LISTED RECORDS:
++++++++++
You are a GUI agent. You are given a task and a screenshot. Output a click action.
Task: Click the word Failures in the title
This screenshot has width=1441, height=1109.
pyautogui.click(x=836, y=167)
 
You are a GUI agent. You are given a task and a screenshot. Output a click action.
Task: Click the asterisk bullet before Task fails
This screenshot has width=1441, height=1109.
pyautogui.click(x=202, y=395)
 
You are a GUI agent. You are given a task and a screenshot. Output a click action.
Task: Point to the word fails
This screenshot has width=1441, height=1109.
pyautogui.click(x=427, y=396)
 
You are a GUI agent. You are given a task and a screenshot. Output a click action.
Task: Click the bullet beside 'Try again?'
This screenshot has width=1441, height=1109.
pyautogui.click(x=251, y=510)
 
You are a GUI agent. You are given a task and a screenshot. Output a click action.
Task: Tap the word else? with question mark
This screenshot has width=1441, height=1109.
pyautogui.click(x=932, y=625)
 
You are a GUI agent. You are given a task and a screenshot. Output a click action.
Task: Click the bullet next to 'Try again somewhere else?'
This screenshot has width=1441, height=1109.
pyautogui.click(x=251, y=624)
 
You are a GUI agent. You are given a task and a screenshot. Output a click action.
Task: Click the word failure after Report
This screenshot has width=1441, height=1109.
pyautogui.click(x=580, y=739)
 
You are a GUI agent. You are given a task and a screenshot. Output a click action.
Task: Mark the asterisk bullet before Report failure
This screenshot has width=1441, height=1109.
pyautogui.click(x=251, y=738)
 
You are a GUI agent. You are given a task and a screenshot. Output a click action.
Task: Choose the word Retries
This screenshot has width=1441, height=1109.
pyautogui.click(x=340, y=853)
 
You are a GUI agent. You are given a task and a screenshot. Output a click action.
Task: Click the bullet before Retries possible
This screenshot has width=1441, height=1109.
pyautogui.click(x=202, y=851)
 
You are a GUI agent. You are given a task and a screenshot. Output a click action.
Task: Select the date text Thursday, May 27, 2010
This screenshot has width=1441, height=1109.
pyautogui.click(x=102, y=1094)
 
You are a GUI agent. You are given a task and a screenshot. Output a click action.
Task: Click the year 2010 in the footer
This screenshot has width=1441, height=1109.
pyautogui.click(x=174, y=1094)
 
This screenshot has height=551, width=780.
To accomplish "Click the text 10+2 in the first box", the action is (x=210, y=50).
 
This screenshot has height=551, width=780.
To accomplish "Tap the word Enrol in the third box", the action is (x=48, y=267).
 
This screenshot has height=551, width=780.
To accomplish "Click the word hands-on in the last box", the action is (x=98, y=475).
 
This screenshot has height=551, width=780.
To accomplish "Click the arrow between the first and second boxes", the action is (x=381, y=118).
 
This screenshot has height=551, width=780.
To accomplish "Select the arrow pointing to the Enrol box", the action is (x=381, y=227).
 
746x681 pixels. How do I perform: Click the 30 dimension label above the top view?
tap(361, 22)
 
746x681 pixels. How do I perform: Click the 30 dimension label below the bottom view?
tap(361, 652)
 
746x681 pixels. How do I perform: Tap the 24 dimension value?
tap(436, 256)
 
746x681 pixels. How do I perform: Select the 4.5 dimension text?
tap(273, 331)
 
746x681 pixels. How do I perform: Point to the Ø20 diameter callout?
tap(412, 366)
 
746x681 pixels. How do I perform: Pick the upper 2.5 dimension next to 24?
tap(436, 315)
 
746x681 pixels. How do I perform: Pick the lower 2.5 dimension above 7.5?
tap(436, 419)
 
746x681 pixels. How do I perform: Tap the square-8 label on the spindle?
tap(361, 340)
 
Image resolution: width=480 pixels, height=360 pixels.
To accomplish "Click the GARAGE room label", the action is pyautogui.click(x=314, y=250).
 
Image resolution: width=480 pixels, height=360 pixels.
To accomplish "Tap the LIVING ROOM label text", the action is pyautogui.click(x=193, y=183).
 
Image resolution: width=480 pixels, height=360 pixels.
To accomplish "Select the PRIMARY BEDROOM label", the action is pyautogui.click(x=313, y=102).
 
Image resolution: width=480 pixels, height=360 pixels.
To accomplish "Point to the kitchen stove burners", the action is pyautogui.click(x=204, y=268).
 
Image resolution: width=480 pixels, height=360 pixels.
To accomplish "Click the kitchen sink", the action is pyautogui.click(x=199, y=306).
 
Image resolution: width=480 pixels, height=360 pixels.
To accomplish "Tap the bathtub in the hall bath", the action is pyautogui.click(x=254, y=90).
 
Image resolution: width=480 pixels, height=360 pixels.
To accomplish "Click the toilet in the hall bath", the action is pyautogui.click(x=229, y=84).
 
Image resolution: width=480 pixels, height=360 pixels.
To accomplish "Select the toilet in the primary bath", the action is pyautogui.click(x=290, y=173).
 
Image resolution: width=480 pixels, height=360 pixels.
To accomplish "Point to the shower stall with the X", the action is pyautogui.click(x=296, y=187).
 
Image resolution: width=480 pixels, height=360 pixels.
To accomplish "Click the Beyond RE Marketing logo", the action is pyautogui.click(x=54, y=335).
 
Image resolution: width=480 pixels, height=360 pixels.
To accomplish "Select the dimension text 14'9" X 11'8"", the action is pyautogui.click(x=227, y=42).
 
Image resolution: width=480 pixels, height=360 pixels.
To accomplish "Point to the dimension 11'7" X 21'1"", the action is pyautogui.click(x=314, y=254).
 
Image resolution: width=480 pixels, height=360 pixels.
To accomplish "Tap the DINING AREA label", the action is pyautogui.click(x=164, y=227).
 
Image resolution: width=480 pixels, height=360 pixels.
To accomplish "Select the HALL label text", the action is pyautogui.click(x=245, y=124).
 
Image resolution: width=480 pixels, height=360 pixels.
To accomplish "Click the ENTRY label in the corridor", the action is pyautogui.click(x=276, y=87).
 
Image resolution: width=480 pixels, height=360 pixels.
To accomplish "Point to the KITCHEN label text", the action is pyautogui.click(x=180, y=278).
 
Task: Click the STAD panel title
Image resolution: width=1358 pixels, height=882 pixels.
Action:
++++++++++
TASK PROMPT:
Convert the lines above into a numbered list, starting at the line that contains "746x681 pixels. How do I perform: Point" and ending at the line that contains "tap(361, 340)", with blank lines left out.

RESULT:
1. 746x681 pixels. How do I perform: Point to the Ø20 diameter callout?
2. tap(412, 366)
3. 746x681 pixels. How do I perform: Pick the upper 2.5 dimension next to 24?
4. tap(436, 315)
5. 746x681 pixels. How do I perform: Pick the lower 2.5 dimension above 7.5?
6. tap(436, 419)
7. 746x681 pixels. How do I perform: Tap the square-8 label on the spindle?
8. tap(361, 340)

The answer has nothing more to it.